Strains and cultures
Yeast strains are shown on table 1. Strains BR450 and NI150 are
spontaneous ura3 - mutants of the respective type strains obtained
by plating strains on 5-FOA medium (Synthetic Complete Medium lacking
uracil, see below, to which is added a small quantity of uracil; 50mg/L,
and 5-fluoro-orotic acid, 1g/L). These alleles of ura3 were
sequenced by Eurofin GenomicsTM France. In C.
bracarensis , the ura3 gene, CABR0s13e0133 has a deletion
encompassing nt 240-657 with respect to the first nucleotide (nt) of the
start codon, and in C. nivariensis , the ura3 gene,CANI0s15e01067 has a deletion encompassing nt 488-610 with
respect to the first nt of the start codon. (Gene names from
http://www-archbac.u-psud.fr/genomes/nakaseomycetes/nakaseomycetes.html).
Yeast strains are grown in broth or on plates at 30°C, in YPD
(non-selective, 1 % Yeast Extract, 1 % Peptone, 2 % glucose), in
Synthetic Complete medium lacking uracil, methionine, and cysteine
(induction conditions for the MET3 promoter, SC-Ind, 1.67 %
Yeast Nitrogen Base without amino acids, 0.5 % ammonium sulfate, 2 %
glucose, supplemented with adenine and all amino acids except methionine
and cysteine), and SC-Ind supplemented with 2 mM each of methionine and
cysteine (repression conditions for the MET3 promoter, SC-Rep).

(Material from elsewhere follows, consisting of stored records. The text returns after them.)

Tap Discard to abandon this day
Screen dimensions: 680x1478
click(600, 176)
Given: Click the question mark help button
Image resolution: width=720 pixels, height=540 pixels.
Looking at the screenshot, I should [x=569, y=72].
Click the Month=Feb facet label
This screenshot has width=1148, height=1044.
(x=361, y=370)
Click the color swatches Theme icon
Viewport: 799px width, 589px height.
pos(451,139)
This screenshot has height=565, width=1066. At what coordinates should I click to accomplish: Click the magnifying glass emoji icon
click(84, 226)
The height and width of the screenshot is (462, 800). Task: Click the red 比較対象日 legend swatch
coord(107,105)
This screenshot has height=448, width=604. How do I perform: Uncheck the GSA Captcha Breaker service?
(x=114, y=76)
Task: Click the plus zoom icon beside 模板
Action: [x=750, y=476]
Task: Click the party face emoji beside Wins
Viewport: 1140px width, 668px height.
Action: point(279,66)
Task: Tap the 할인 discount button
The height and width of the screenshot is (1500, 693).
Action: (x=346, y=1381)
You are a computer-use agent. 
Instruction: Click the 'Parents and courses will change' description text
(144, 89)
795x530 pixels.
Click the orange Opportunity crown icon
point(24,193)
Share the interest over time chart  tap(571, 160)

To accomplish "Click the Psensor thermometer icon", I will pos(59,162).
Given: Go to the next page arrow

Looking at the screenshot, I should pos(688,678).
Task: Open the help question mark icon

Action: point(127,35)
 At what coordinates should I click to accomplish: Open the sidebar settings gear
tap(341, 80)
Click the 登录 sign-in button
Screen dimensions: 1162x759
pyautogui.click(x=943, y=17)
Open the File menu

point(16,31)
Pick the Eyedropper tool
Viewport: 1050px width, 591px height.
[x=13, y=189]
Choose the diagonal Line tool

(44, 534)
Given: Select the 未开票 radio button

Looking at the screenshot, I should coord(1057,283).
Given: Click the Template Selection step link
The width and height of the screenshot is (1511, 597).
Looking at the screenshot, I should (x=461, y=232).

For growth of cells without the plasmid as controls in the induction
experiments, 2 mM uracil is added to the SC-Ind and to the SC-Rep
medium. When repression, but no selection is needed, cells are grown in
YPD supplemented with 2 mM each of methionine and cysteine (YPD-Rep).
For Synthetic Complete media, pH is brought to 5.8 by addition of drops
of 5M NaOH until correct pH is reached.